Five Authors Who Came to Regret Writing Famous Books

Five Authors Who Came to Regret Writing Famous Books

Five Authors Who Came to Regret Writing Famous Books

It feels kind of awkward to admit that some authors wish that they wouldn’t have written the books that made them famous since any book that’s written has at least some merit. But it’s not exactly the book being written that was the problem, it was the aftermath that came with it once the book was turned into a movie and, as one can imagine, turned inside out and backward as the screenwriter and director conspired to create the idea that they wanted using the initial story. Let’s be honest, getting your book turned into a movie is a chance to get your voice out there and make sure that it becomes a part of public record and possibly a part of cinematic legend. But there are those times when the story becomes bungled so badly that one can’t help but wonder why they started writing in the first place. It might sound a bit disingenuous, but at the very least it’s something that a lot of writers might be able to empathize with since a lot of work goes into creating a story, and to see someone hack it to pieces and then slap it back together in a haphazard manner does feel as though it would be insanely frustrating.
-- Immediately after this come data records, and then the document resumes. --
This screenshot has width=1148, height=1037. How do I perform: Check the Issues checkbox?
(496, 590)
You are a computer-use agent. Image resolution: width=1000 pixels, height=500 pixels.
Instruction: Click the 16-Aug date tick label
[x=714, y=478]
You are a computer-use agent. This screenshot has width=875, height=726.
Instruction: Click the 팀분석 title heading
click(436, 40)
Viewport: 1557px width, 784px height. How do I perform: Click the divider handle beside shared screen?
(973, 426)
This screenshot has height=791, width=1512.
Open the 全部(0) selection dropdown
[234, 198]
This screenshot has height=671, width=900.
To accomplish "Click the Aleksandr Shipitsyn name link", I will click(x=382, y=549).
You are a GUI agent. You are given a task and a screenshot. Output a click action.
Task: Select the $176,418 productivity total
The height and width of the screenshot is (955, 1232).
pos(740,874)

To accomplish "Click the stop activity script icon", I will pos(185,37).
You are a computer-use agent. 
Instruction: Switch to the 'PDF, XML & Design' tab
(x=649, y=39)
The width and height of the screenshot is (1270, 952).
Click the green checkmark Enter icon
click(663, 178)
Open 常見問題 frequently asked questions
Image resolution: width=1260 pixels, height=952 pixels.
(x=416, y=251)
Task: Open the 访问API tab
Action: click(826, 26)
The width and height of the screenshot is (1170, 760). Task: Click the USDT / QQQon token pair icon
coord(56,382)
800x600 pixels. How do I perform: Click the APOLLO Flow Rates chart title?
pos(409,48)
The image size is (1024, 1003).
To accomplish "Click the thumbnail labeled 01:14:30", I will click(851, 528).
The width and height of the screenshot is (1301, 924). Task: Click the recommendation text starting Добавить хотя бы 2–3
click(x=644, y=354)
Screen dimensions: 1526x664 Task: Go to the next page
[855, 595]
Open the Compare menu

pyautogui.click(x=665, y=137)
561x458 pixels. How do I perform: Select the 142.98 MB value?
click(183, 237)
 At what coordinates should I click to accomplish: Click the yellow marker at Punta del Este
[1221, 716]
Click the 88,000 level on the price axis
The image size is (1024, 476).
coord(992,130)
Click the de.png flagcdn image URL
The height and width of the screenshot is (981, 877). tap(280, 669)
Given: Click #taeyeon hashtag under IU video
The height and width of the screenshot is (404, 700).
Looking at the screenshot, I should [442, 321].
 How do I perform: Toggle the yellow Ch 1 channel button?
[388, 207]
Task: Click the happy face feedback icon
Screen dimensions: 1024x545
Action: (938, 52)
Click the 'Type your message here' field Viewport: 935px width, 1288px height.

Here are a few writers that regret writing a famous book.

5. Lewis Carroll

The creator of Alice in Wonderland and Alice Through the Looking Glass didn’t care for the fame a single bit or the act of being put on a pedestal. The downside of this of course is that as great as the tale is, and it’s an inspiration to be certain, it brought the author too much attention that he didn’t want. A lot of people are grateful for this story since it is a classic, but the effort of appreciating the story versus demanding more of the author is a pretty big line that a lot of people cross time and time again without regard for the author and how they might feel about their privacy.

4. Peter Benchley

I’ve mentioned this more than once in other articles concerning how Jaws demonized sharks in general. But Peter regretted ever turning the shark into a villain because it inspired such terror in those that couldn’t think for themselves the shark population actually suffered for it since people thought that hunting sharks was a public service. Reading an actual book on sharks would be a good idea since despite being deadly in their own environment, sharks are a very needed species that serve a distinct purpose. Killing them off would create a serious imbalance, but it’s hard to know if Peter realized this when writing the book.

3. A.A. Milne

A.A. wasn’t the only one that came to hate his own creation of Winnie the Pooh since his son also came to hate the bear and the stories since he believed that his father had cashed in on his name and ruined a part of his childhood. Even the artist that drew the pictures for Winnie the Pooh came to hate the bear since it apparently eclipsed his status as an artist and left people wanting him to draw more of the same. That’s a serious amount of hate towards a fictional character to be honest, especially one that belongs to the person that hates it. But sometimes the fame brought on by an idea tends to take on a life of its own.

2. Anthony Burgess

It’s pretty bad when the only book that an author is known for is one that they would gladly jettison since the misrepresentation was so horrible that Burgess felt like tearing the book to pieces no doubt. The fact that Stanley Kubrick came in and did what he was known for, which was taking a story and putting his own spin on it without really taking into consideration what the author wanted to do, or what the author was trying to say, only made things worse. Many people love to call Kubrick a genius for his filmmaking, but unfortunately, it continues to sound as though he co-opted quite a bit of that genius from others and slapped his label on it.

1. Annie Proulx

Fanfiction is what tends to drive Annie nuts since the whole idea of the main character that survives having someone in his life isn’t the whole point of the story, as many look at Brokeback Mountain as being one giant love story and think that the surviving character needed someone in his life once his lover was gone. It’s so easy for people to think one thing about a story while missing the main point by a country mile that it’s not hard to see how authors become frustrated with their fans.

Sometimes a story is just that, a story, but it gets taken as so much more by people that miss the point.